Por fim, uma pitada de opinião pessoal. Não votei na Presidente Dilma e acho o governo dela muito ruim. Mas impeachment é coisa séria. Não vejo base para qualquer pedido nesse sentido (ainda), embora eu, se fosse ela, colocaria as barbas de molho e pararia de apostar na divisão do Brasil (e de jogar a culpa de tudo na imprensa e em FHC). Repito: não acho que exista base para pedir impedimento de uma Presidente recém-reeleita (mesmo que muita gente tenha caído na história da carochinha de que o PT não mexeria em direitos “nem que a vaca tossisse” – aprendam, na próxima). De qualquer sorte, a discussão é válida e faz parte da democracia – quem discute esse tema não é, portanto, golpista. Ou, em suma: para variar, os dois lados estão certos e errados, cada qual com sua culpa.

Bons estudos!

## Linhas de dados
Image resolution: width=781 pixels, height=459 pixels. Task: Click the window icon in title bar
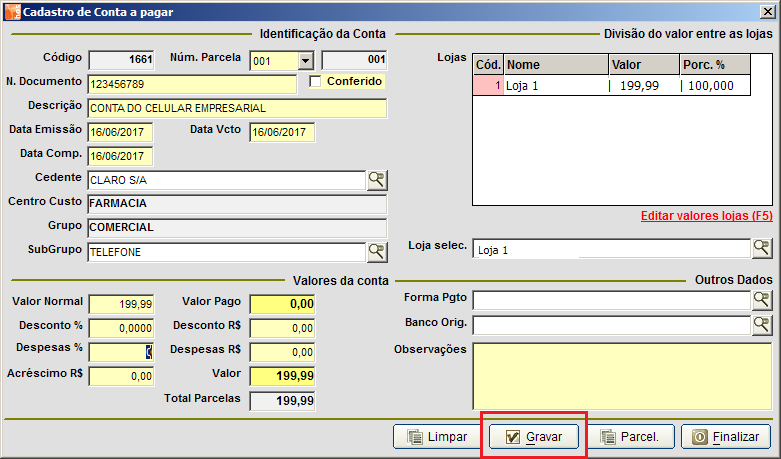coord(10,10)

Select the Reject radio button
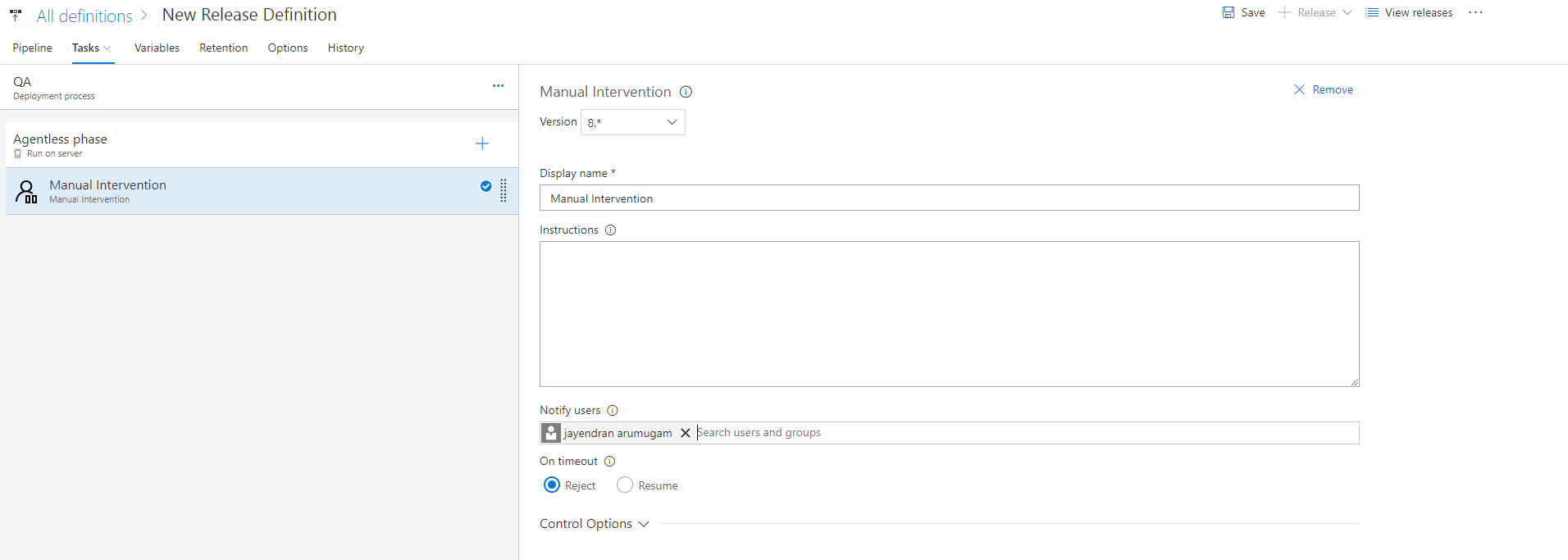click(552, 485)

## Tarefas e exercícios
1. Segundo o trecho da página, em quem a pessoa que escreve afirma não ter votado?
2. Reescreva o trecho da página entre "Por fim, uma" e "Bons estudos!", inclusive, substituindo "impeachment" por "afastamento".

## Conjunto de respostas
1. Na Presidente Dilma.

2.
Por fim, uma pitada de opinião pessoal. Não votei na Presidente Dilma e acho o governo dela muito ruim. Mas afastamento é coisa séria. Não vejo base para qualquer pedido nesse sentido (ainda), embora eu, se fosse ela, colocaria as barbas de molho e pararia de apostar na divisão do Brasil (e de jogar a culpa de tudo na imprensa e em FHC). Repito: não acho que exista base para pedir impedimento de uma Presidente recém-reeleita (mesmo que muita gente tenha caído na história da carochinha de que o PT não mexeria em direitos “nem que a vaca tossisse” – aprendam, na próxima). De qualquer sorte, a discussão é válida e faz parte da democracia – quem discute esse tema não é, portanto, golpista. Ou, em suma: para variar, os dois lados estão certos e errados, cada qual com sua culpa.

Bons estudos!